## [Given text]
____

Tsafrir met us in the Manara, the dilapidated central square that already looked familiar to us from seeing it on the news, sometimes under heavy artillery fire. Tsafrir’s story is in itself quite interesting and emblematic of the deep divisions that haunt the societies on both sides. He was born in Israel, managed to get kicked out of the army and then fled the country, finally adopted German citizenship, and now lives in the West Bank (with his German partner), trying to somehow help people get better access to health care. During lunch and then in his office, with the help of a chillingly clear interactive map, he showed us the Kafkaesque reality that the Israelis have managed to impose on the Palestinians, while at the same time grabbing more and more land from them. It was disheartening to walk through the hilly streets of Ramallah and see in the distance, always on the top of the neighboring hills, the red-tiled roofs of jewish settlement homes.

We cannot even begin to describe the perversity of the ways in which Israeli power has managed to subjugate and neutralize Palestinian society, and our short afternoon in their land made it crystal clear to us that the occupation of the West Bank and the construction and expansion of Jewish settlements in the West Bank cannot be tolerated and is the real obstacle to any peace agreement that should lead to these two peoples living side by side. Needless to say, we are revolted by the terrorist tactics of Palestinian militants,  and also firmly support the right of Israel to exist as a Jewish state in this itsy-bitsy plot of land that is so essential to their history, but it is immoral to do so at the expense of the Palestinians being able to live a normal productive life.

Later in the afternoon we visited Arafat’s tomb, not because we hold any particular affection for the man, but because it was the only noteworthy monument in the whole city.

After a cup of very strong muddy coffee and sticky sweet desserts, we boarded the mini-bus back to Jerusalem, and it was on the journey back that we experienced some of the strongest emotions of the day. The bus stops at the checkpoint where all the passengers must disembark, then walk on foot to the other side through a dehumanizing warren of cages, turnstiles,  metal detectors, and Israeli guards behind bulletproof glass. We were lucky that we  and everyone else on the bus got by quickly, but it is known that sometimes there are awful delays at the crossing for no other reason that the guards woke up in a bad mood that day.

It was only as we were driving away from Ramallah that we realized that we were leaving a prison as the exit road skirts closely to the security barrier, topped by several layers of razor wire and dotted here and there by tall observation towers.

It was painful to realize and impossible  to comprehend how after Auschwitz could a Jewsish nation come to build such similar structures. Once again we were caught in the midst of an enormous moral dilemma.

**Note: a couple of days after reading this post, Tsafrir wrote an email to us with the following message:

 
Dear Anthony and Sammy,
I just read your blog. It's very good, though I have one question: "Israel as a Jewish state" - what does that mean for the 20-25% of the population living there who are not Jews? Does one have to accept Iran or Saudia Arabia as Muslim states? Germany as a German state? America as an American state or as a christian state or as a white, male, heterosexual state? What is the the point in stating that Israel must be a Jewish state, instead of saying "the right of Israel to exist"? What we see here is a shift in the discourse. Today, we must say things we didn't have to just 5 years ago. I believe this is part of a discourse forced by peoplewho aim atmarginalising the Palestinians (i.E. Israelis Arabs) living in Israel. Israel is what it is, no more, no less. It has - within the boarders pre 1967 - a Jewish majority and a large Palestinian minority as well as growing non-Jewish, non-Palestinian minorities, it has Hebrew as its main official language, and Arabic as its second. I believe, that we should not fall into this trap, just in order not to seem anti-Israeli and even-sided: We should all stick with what we say in other places as liberals and/or left-wingers: Any state is always the state of all its citizens (or if you want to be more radical: of all of its inhabitants). Point.

____

## [Task list]
(1) Translate this sentence from the text about Ramallah into Spanish: "Later in the afternoon we visited Arafat’s tomb, not because we hold any particular affection for the man, but because it was the only noteworthy monument in the whole city."
(2) Reproduce the part of the text about Ramallah between "After a cup" and "mood that day.", inclusive, keeping every word and mark unchanged.

## [Dataset extract]
____

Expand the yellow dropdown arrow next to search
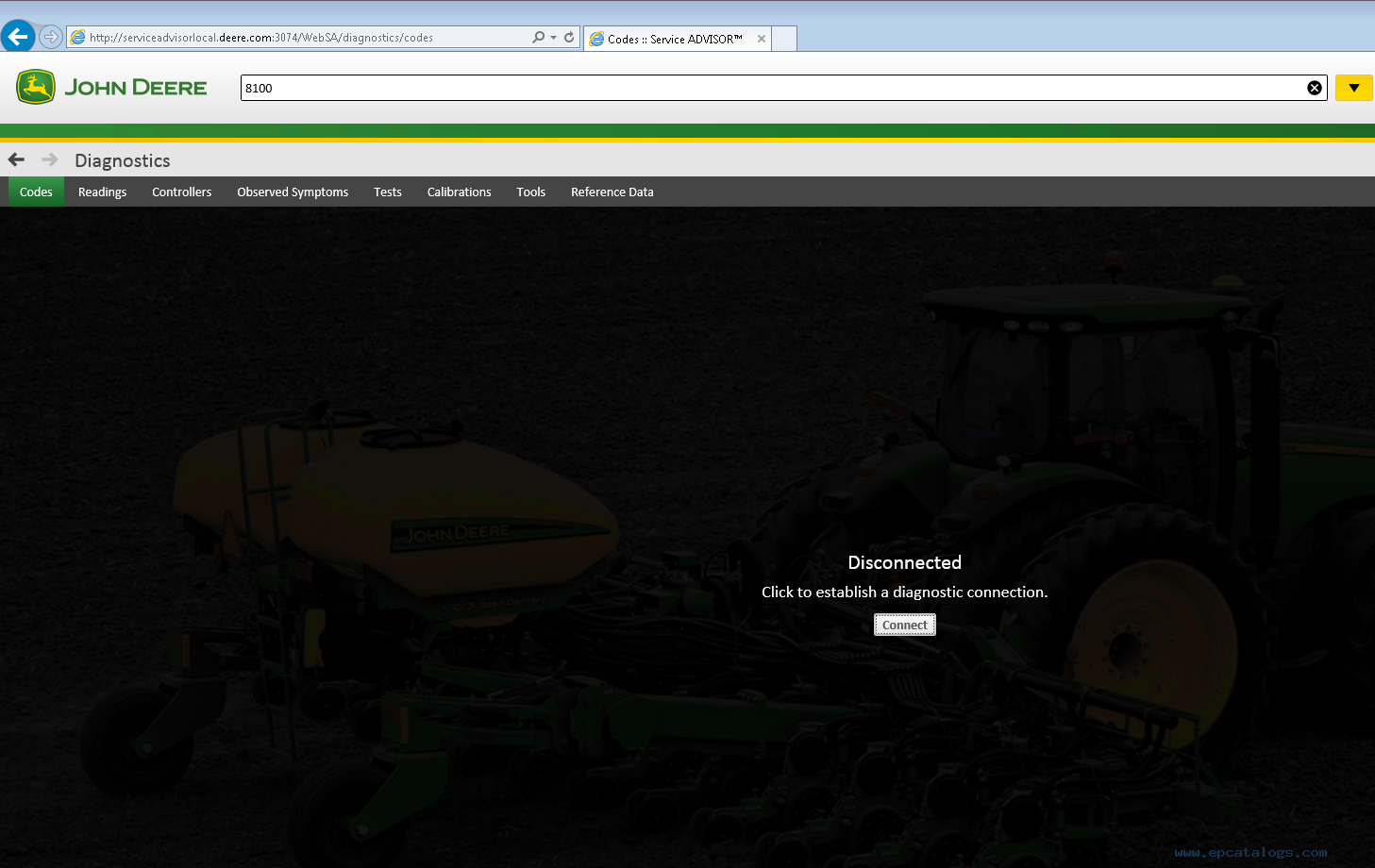The width and height of the screenshot is (1375, 868). tap(1353, 88)
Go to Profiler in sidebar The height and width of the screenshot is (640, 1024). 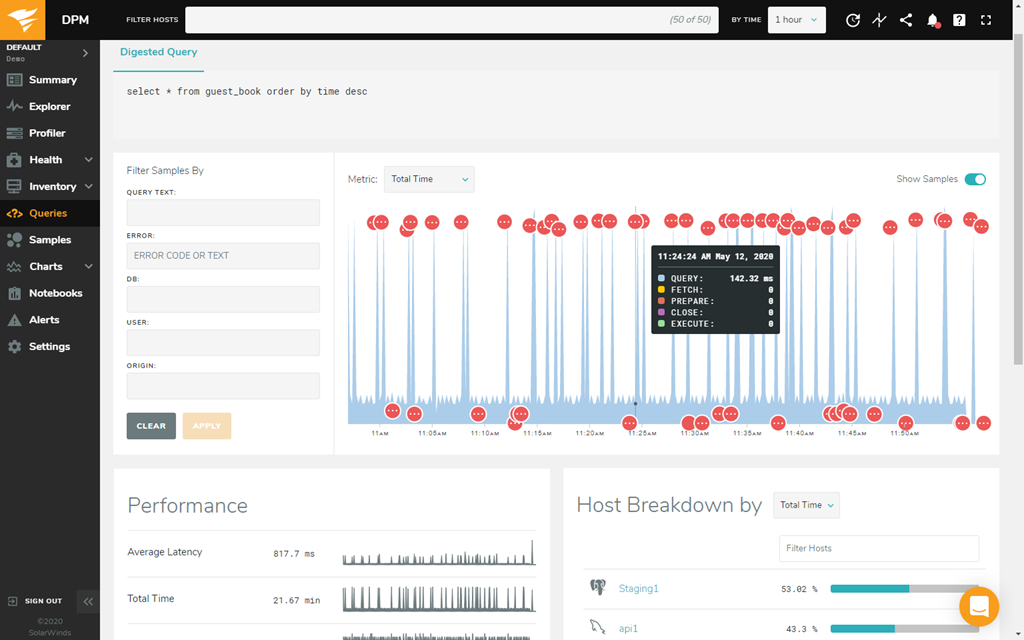(47, 133)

____

## [Results in order]
(1) Ya avanzada la tarde visitamos la tumba de Arafat, no porque sintamos un afecto particular por ese hombre, sino porque era el único monumento destacable de toda la ciudad.

(2)
After a cup of very strong muddy coffee and sticky sweet desserts, we boarded the mini-bus back to Jerusalem, and it was on the journey back that we experienced some of the strongest emotions of the day. The bus stops at the checkpoint where all the passengers must disembark, then walk on foot to the other side through a dehumanizing warren of cages, turnstiles,  metal detectors, and Israeli guards behind bulletproof glass. We were lucky that we  and everyone else on the bus got by quickly, but it is known that sometimes there are awful delays at the crossing for no other reason that the guards woke up in a bad mood that day.